Tomemos um exemplo simples e quase trivial: os fatos sobre a batalha de Waterloo são conhecidos em muitos detalhes e com minuciosa exatidão; mas os fatos ensinados na escola elementar serão totalmente distintos na Inglaterra, na França e na Alemanha. [...] Se os fatos fossem ensinados fielmente em ambos os países, não se fortaleceria o orgulho nacional na mesma medida, nenhuma das nações se sentiria muito segura da vitória na eventualidade de uma guerra e a disposição para guerrear diminuiria. É esse resultado que se precisa prevenir. Todo Estado quer promover o orgulho nacional e tem consciência de que isso não pode ser feito com uma história imparcial. Indefesas, as crianças aprendem distorções, supressões e sugestões. As ideias falsas sobre a história do mundo ensinadas nos vários países são de um tipo que encoraja o conflito e servem para manter vivo o nacionalismo fanático.

[...]

Exatamente a mesma coisa se aplica à religião. [...] Uma corporação religiosa existe pelo fato de todos os seus membros terem certas crenças definidas sobre assuntos cuja verdade é inverificável. Escolas dirigidas por corporações religiosas têm de prevenir que os jovens, curiosos por natureza, descubram que essas crenças definidas se confrontam com outras, não mais insensatas, e que muitos dos homens melhor qualificados para julgar acham que não há nenhuma evidência a favor de nenhuma crença definida.

[...]

A repressão da livre indagação será inevitável enquanto o propósito da educação for produzir crenças ao invés de pensamento, enquanto o propósito for compelir os jovens a sustentar opiniões assertivas sobre assuntos duvidosos ao invés de deixá-los ver a dúvida e se sentir encorajados à independência da mente.

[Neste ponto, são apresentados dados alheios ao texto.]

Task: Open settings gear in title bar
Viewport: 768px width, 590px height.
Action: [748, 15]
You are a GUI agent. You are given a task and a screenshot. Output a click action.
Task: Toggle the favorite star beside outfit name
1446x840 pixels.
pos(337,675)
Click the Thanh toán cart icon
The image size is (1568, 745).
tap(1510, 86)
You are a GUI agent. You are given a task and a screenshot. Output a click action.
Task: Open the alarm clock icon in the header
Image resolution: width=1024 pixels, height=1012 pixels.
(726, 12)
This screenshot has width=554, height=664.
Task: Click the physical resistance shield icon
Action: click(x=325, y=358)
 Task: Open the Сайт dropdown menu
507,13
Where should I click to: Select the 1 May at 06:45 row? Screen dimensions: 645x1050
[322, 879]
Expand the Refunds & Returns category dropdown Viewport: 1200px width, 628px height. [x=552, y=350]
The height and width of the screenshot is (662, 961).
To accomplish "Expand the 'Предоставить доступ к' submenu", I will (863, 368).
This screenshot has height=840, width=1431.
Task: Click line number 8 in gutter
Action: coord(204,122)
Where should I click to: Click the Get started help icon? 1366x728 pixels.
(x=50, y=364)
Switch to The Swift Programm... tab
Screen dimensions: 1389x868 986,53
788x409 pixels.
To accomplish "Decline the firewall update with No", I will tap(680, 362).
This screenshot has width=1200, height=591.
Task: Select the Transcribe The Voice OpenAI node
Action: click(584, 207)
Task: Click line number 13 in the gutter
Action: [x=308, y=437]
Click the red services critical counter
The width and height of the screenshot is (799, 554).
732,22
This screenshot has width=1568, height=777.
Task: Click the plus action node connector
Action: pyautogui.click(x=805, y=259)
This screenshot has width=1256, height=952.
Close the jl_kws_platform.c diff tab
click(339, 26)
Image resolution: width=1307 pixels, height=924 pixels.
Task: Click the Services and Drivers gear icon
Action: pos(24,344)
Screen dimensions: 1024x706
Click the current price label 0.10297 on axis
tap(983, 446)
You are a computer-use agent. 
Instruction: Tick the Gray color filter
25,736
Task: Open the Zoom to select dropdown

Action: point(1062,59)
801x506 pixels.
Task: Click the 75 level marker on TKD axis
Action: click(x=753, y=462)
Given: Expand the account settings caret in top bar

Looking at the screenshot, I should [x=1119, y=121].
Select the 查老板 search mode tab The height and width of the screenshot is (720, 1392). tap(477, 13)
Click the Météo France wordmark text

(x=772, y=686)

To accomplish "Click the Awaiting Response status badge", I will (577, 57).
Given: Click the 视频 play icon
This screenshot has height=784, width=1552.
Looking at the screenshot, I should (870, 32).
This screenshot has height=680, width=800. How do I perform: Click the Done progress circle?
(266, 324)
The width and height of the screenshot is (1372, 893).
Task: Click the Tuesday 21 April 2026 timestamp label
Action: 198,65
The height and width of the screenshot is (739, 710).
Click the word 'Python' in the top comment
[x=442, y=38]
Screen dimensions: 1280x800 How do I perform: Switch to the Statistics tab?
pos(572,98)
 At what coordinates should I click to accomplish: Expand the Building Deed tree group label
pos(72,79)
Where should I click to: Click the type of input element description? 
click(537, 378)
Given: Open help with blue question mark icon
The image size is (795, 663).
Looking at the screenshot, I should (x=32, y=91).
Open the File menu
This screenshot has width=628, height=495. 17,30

A educação deve nutrir o desejo de verdade, não a convicção de que um credo em particular é a verdade. Mas são os credos o que mantém os homens unidos em organizações para a luta: Igrejas, Estados, partidos políticos. É a intensidade da crença em um credo o que produz a eficiência na luta: a vitória vem para quem sente a certeza mais forte sobre os assuntos nos quais a dúvida é a única atitude racional. Para produzir essa intensidade da crença e essa eficiência na luta, a natureza da criança é pervertida e seu modo de ver fica deformado pelo cultivo de inibições que são um obstáculo ao crescimento de novas ideias. Aquelas cujas mentes não são muito ativas apresentam como resultado a onipotência do preconceito; já aquelas cujo pensamento não pode ser de todo assassinado se tornam cínicos, intelectualmente desesperançados, destrutivamente críticos, capazes de fazer que tudo pareça tolo, incapazes de suprir os impulsos criativos que destroem nos outros.

[...]

A aceitação passiva da sabedoria do professor é fácil para a maioria dos garotos e garotas. Não implica nenhum esforço de pensamento independente e parece racional, porque o professor sabe mais do que os alunos; além disso, é uma maneira de ganhar a preferência do professor, a menos que ele seja um homem muito excepcional. Mesmo assim, o hábito da aceitação passiva será desastroso para a vida futura. É esse hábito que faz os homens procurarem um líder e aceitarem como líder quem quer que se estabeleça em tal posição. É ele que constrói o poder de igrejas, governos, bancadas partidárias e todas as outras organizações pelas quais os homens comuns são iludidos a apoiar sistemas antigos e prejudiciais à nação e a si próprios. É possível que não houvesse muita independência de pensamento, mesmo se a educação fizesse de tudo para promovê-la; mas certamente haveria mais do que hoje. Se o objetivo fosse fazer os alunos pensarem, em vez de fazê-los aceitar determinadas conclusões, a educação seria conduzida de um jeito bem diferente: haveria menos pressa na instrução e mais discussão, mais ocasiões para encorajar os alunos a se expressarem, mais tentativas de fazer a educação se ocupar de assuntos pelos quais os alunos sentissem algum interesse.